• [Text section]
== Segment start ==
Neuropediatrics 2006; 37 - MP85
DOI: 10.1055/s-2006-943682


P Baxter 1, M Rotsaert 2, AS Rigby 3, BD Steele 1, I Wright 2
  • 1Children's Hospital Sheffield UK
  • 2Dept of Psychology, Sheffield University
  • 3Dept. of Academic Cardiology, University of Hull, United Kingdom

Aim: To study the patterns, causes and effects of acquired microcephaly.

Methods: Acquired microcephaly was defined as a decrease in head circumference z- score (=1SD) of >1 from an initial value above –2.3, using Child Growth Foundation norms. We studied growth patterns, causes, motor (Touwen) and psychometric outcomes (IQ/DQ: BSID-II/WPPSI-R/WISC-III); literacy, numeracy, specific abilities and behaviour: WORD; WOND; NEPSY; CBCL).

Statistical analysis used odds ratios and group comparison of means.
== Segment end ==
• [Task instructions]
A - Repeat the stretch of the acquired microcephaly abstract from "Neuropediatrics 2006; 37" through "of acquired microcephaly.".
B - In the acquired microcephaly abstract, what did the statistical analysis use?
C - Resume the acquired microcephaly abstract from the point where it stops.
The listing plays no part in what is asked here.

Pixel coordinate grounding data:
== Segment start ==
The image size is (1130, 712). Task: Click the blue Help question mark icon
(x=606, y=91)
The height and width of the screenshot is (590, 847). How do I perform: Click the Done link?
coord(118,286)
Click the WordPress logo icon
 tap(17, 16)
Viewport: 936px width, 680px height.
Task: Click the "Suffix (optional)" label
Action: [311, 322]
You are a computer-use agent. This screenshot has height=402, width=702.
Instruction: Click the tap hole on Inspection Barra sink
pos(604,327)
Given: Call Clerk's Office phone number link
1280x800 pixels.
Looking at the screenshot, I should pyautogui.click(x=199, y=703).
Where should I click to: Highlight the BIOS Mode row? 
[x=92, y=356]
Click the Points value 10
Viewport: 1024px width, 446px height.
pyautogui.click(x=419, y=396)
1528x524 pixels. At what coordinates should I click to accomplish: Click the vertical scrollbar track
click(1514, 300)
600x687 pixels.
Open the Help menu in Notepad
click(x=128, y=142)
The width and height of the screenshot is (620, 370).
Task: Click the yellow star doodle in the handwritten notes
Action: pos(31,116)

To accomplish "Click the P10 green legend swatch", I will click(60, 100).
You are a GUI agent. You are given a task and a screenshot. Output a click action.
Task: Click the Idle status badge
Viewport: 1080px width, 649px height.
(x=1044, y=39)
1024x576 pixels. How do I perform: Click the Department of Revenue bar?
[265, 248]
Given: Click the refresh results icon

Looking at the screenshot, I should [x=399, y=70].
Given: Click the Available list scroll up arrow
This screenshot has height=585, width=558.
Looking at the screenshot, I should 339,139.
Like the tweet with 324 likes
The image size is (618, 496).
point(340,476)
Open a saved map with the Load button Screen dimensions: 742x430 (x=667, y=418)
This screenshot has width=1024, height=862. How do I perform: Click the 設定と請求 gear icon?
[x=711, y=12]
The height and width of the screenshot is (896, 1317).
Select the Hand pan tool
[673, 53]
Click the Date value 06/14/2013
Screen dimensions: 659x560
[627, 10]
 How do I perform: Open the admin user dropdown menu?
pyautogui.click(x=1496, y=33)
== Segment end ==
• [Task-by-task results]
A -
Neuropediatrics 2006; 37 - MP85
DOI: 10.1055/s-2006-943682


P Baxter 1, M Rotsaert 2, AS Rigby 3, BD Steele 1, I Wright 2
  • 1Children's Hospital Sheffield UK
  • 2Dept of Psychology, Sheffield University
  • 3Dept. of Academic Cardiology, University of Hull, United Kingdom

Aim: To study the patterns, causes and effects of acquired microcephaly.

B - The statistical analysis used odds ratios and group comparison of means.

C -
Results: 55 children (26 boys) had median z-scores initially 0.95 (range -2.2, 1.4) which decreased by 2.6 (-2.9,-6.6); includes later recovery). Three patterns occurred: A: decreased, then grew parallel (34); B: continued decrease (14); C: later recovery (4). 3 were too young to classify. 10 had associated poor weight gain and 8 global growth delay. Causes were Idiopathic (11); Familial (1o relative >–2SD) (15)

Syndromic: (10); Symptomatic (post insult): 11). Most syndromic causes were non-specific. Most idiopathic cases had pattern A; familial and syndromic cases could have any pattern. Pattern B showed the most severe decreases in z-score. There was no significant correlation between DQ/IQ and final z scores causes or patterns.

Conclusion: Most cases did not have a specific diagnosable cause, but appeared genetic in origin. Patterns and causes are not strongly linked to each other or to outcome.